Each line below that holds the word "Reload" counts toward the answer; reply with the total number only.

(Collected data)
++++++

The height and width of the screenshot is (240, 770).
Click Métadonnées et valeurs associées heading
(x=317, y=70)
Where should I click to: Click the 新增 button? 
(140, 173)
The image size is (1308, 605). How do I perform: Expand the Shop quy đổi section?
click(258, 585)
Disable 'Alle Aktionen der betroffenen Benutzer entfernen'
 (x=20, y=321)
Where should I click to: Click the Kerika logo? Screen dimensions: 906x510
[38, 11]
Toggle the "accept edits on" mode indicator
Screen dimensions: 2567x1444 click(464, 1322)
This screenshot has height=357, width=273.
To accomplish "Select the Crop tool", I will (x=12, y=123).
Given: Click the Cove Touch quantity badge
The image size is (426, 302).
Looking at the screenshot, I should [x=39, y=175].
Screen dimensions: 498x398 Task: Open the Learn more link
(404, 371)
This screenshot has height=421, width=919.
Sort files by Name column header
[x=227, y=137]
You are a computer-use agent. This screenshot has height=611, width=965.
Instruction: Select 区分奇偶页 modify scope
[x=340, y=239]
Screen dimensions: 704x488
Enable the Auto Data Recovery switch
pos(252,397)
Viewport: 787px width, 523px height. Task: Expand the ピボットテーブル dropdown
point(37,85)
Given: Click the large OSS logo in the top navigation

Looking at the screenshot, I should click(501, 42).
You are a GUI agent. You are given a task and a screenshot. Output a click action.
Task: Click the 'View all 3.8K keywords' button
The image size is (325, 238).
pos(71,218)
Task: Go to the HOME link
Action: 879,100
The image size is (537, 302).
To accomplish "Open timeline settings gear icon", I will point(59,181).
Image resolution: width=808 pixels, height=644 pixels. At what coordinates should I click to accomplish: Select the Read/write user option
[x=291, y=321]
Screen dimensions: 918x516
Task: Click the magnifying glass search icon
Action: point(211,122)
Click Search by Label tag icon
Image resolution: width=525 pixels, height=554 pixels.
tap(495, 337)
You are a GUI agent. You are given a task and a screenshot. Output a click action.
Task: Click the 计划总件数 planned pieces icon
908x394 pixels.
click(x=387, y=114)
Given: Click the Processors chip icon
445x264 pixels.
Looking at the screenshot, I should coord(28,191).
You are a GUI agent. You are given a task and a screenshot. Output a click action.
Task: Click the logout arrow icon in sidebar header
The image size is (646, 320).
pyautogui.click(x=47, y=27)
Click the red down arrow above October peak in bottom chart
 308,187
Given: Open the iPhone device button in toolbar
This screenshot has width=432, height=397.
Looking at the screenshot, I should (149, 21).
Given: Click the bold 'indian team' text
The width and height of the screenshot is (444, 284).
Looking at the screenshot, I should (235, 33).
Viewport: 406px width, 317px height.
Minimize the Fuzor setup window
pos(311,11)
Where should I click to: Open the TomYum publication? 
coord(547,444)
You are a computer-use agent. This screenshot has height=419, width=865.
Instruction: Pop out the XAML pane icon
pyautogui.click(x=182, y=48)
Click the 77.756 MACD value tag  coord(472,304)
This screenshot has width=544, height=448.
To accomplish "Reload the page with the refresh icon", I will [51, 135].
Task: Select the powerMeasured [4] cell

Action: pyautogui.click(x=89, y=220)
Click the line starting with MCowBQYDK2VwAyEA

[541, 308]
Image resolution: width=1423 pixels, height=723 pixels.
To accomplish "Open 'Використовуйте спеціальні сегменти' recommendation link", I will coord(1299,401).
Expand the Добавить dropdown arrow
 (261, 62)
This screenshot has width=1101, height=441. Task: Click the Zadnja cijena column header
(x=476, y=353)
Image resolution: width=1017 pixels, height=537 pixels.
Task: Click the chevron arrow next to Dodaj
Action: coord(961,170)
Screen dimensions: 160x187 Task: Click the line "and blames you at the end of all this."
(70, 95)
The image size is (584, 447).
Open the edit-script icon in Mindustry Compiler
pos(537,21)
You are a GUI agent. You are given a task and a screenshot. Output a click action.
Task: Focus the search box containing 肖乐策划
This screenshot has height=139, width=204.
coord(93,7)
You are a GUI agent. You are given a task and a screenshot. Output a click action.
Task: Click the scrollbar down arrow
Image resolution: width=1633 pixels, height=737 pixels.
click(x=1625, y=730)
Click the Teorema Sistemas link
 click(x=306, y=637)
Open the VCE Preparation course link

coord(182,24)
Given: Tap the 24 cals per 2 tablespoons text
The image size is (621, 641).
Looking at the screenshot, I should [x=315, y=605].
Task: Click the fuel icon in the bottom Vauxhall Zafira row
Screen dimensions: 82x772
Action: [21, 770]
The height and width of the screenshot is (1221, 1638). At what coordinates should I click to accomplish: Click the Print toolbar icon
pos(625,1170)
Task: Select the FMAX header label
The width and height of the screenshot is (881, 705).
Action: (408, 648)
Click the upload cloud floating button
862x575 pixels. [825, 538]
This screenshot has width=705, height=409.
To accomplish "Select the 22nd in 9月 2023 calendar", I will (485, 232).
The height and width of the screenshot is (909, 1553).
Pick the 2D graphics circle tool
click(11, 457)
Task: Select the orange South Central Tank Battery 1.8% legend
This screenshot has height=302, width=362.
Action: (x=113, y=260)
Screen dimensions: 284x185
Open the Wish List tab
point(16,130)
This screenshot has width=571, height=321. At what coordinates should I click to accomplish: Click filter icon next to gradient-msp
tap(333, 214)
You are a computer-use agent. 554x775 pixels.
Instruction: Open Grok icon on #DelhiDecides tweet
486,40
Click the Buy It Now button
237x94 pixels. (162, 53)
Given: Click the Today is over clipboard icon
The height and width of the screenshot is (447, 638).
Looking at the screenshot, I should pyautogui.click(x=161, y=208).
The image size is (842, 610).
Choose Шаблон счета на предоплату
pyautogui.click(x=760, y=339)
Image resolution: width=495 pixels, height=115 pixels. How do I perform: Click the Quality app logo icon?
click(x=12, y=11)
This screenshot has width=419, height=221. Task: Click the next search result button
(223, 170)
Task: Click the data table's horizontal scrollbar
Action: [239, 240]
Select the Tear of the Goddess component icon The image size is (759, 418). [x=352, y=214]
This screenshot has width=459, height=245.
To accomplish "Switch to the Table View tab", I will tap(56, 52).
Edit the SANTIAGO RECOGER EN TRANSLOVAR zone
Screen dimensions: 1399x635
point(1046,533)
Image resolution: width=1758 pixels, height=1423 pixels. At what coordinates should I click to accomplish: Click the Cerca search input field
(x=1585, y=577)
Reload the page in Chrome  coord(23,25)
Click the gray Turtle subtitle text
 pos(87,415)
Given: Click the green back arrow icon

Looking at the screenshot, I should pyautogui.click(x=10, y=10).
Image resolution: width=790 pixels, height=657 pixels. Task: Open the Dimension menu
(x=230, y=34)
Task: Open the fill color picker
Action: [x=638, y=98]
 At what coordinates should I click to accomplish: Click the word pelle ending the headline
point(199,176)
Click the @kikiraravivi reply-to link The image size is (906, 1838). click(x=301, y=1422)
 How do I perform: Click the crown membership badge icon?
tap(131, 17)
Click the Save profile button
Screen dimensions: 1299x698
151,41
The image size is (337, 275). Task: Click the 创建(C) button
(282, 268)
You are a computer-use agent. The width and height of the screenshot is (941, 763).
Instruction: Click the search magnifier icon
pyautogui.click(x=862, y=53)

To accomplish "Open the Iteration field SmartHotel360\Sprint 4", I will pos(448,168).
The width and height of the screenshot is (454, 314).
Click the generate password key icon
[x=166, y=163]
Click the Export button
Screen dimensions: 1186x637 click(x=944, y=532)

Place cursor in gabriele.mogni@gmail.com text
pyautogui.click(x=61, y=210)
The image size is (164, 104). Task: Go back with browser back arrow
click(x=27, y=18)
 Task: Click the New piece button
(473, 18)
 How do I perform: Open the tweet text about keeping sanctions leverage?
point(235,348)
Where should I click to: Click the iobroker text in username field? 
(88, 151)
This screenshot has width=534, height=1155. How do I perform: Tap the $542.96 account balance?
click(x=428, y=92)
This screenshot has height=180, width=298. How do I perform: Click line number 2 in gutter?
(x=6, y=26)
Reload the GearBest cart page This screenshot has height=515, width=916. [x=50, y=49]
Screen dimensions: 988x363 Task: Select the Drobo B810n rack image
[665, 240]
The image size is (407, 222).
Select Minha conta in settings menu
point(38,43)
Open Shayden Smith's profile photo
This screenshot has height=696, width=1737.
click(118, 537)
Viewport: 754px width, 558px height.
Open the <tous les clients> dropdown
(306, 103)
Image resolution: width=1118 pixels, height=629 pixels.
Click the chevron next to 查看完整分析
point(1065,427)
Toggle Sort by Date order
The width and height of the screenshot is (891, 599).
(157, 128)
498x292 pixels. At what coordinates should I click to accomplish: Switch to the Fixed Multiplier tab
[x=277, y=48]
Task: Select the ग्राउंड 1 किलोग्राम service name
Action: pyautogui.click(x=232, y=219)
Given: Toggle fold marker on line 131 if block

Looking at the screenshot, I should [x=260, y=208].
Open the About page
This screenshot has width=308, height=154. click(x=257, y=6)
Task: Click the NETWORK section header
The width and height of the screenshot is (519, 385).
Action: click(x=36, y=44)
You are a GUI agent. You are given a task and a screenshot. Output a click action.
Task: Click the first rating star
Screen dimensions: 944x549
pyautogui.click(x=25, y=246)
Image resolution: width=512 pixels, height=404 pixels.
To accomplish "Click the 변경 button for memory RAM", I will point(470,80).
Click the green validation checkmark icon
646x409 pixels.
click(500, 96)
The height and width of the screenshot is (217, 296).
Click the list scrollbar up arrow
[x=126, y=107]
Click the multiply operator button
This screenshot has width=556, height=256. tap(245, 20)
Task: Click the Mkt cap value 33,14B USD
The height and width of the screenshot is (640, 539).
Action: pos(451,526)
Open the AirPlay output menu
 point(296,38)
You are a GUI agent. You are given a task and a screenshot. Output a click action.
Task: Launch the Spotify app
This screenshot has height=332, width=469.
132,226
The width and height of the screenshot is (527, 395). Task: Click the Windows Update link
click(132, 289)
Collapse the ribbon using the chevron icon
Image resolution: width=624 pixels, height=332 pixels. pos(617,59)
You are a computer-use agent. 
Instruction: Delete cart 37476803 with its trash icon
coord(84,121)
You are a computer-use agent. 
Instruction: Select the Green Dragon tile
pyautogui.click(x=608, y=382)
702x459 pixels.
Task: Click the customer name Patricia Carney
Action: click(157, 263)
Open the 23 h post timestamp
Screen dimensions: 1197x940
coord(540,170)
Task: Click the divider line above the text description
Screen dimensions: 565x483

++++++

## Written solution
3